Experts say Nigeria faces tough times ahead as the lingering oil production tussle between the United States of America and the Organisation of Petroleum Exporting Countries (OPEC) takes its toll on the country’s prized energy export commodity.
“Nigeria is in immense pain,” declares Amrita Sen, chief oil analyst at Energy Aspects. And the reason is not far-fetched: Since it lost its major crude oil market share in the United States of America, it has been struggling to gain grounds in other markets with OPEC’s decision to fight for market share with America, Russia and other non-cartel members instead of propping up prices through production cuts, thus exacerbating the vulnerability of Africa’s top energy supplier and others.

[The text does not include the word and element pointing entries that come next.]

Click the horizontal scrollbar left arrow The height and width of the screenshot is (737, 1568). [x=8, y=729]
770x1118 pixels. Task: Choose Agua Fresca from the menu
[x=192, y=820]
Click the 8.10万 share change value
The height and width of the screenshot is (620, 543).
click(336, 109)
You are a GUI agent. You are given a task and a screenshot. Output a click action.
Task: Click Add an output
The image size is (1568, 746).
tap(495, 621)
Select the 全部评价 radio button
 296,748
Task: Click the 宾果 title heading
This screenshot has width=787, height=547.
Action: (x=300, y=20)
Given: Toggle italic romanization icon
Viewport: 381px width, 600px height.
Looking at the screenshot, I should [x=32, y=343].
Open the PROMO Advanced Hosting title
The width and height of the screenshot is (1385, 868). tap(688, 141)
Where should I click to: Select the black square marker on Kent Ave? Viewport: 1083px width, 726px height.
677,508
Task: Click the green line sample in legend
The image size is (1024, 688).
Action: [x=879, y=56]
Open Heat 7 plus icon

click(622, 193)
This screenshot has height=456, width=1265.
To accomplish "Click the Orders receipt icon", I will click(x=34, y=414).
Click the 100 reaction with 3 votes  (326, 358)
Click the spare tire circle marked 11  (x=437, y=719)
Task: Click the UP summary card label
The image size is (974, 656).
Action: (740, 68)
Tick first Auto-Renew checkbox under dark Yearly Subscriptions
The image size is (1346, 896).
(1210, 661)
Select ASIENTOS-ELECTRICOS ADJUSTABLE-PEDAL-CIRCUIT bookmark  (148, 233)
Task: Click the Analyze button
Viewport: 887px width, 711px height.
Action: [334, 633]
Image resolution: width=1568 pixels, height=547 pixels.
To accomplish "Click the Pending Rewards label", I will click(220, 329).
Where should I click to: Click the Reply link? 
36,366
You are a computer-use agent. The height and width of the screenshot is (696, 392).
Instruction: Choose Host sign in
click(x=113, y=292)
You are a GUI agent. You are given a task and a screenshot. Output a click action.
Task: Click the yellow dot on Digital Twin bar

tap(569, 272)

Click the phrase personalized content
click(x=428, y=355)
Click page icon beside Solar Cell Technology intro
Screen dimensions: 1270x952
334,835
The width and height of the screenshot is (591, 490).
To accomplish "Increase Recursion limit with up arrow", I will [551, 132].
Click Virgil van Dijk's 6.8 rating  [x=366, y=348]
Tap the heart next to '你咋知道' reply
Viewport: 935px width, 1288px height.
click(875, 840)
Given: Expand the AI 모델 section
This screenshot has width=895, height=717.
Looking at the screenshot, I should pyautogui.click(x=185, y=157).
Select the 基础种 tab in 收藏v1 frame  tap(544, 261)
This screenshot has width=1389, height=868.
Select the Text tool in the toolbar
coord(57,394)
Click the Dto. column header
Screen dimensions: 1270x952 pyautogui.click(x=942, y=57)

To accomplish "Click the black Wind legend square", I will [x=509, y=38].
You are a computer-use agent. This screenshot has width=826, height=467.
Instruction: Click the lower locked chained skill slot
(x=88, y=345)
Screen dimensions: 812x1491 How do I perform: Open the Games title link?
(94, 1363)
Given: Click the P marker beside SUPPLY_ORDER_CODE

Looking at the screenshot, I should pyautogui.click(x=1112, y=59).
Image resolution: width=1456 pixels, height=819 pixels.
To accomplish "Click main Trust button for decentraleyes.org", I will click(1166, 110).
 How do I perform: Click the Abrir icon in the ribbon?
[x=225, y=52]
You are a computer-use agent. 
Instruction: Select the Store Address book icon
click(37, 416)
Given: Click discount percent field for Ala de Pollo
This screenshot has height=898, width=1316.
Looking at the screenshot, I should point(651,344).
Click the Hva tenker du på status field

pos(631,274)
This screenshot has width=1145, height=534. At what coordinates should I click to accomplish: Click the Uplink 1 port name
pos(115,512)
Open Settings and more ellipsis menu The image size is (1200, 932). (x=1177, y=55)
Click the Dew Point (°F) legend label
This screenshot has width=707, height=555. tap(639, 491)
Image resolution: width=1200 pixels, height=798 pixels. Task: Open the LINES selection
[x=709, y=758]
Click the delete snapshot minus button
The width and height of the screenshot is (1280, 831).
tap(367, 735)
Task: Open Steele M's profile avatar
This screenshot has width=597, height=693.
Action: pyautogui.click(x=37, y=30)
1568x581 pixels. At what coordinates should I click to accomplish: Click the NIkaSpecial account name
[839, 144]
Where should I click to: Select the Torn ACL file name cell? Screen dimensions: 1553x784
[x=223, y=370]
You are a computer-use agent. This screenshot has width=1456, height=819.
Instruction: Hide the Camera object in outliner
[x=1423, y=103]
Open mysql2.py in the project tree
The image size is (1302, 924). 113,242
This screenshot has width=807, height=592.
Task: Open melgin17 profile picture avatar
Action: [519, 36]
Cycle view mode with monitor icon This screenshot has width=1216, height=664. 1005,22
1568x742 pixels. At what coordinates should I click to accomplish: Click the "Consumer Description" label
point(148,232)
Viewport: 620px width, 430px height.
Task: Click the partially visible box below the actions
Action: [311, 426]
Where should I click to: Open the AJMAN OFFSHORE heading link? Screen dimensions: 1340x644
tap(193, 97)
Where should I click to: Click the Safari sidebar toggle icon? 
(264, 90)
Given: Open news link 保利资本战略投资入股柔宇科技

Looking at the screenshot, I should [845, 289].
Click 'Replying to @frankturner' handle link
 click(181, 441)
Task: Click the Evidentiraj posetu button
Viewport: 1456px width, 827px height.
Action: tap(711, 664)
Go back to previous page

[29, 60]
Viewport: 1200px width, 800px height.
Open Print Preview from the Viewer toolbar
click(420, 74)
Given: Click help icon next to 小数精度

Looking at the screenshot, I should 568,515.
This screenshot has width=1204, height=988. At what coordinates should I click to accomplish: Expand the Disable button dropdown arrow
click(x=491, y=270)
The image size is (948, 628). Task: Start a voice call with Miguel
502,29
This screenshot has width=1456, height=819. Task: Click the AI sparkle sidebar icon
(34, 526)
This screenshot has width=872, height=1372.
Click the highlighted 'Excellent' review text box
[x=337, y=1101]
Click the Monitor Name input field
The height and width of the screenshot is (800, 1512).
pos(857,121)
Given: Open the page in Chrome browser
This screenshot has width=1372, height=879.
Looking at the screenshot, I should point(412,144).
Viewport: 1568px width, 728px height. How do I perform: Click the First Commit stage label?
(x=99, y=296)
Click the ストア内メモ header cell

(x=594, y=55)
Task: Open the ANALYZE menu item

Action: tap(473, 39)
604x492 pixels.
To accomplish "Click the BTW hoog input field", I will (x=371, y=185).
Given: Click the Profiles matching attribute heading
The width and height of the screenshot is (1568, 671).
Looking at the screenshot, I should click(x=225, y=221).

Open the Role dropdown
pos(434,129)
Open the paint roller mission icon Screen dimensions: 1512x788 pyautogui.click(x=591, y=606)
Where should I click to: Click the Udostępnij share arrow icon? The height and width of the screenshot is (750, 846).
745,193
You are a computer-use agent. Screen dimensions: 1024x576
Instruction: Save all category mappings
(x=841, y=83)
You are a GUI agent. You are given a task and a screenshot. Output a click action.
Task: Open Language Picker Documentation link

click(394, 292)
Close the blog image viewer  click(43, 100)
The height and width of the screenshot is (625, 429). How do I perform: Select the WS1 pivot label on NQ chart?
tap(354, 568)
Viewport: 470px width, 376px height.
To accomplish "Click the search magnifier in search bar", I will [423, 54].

Besides seeing its oil revenue drastically reduced in the wake of global oil price slump and domestic production shortfalls due to oil theft and pipeline vandalism, Nigeria has struggled to find buyers for its premium quality Bonny Light crude in recently times.
According to trending energy reports, Nigerian crude oil cargoes that normally sell a month ahead of delivery have languished without buyers lately. According to Barclays, at least 80 million barrels of Nigerian and Angolan crude were still seeking buyers since early May.
Nigeria’s oil, which was once a highly desired, easy-to-refine product, is now hard to sell, unlike 2014 when it fetched over $2 a barrel more than the global benchmark, Brent crude, the energy analyst disclosed.
So far in 2015, the Nigerian premium quality crude has slid to 74 cents, on average, the lowest in a decade; and there is no sign in sight that OPEC could reverse its production policy stands soon.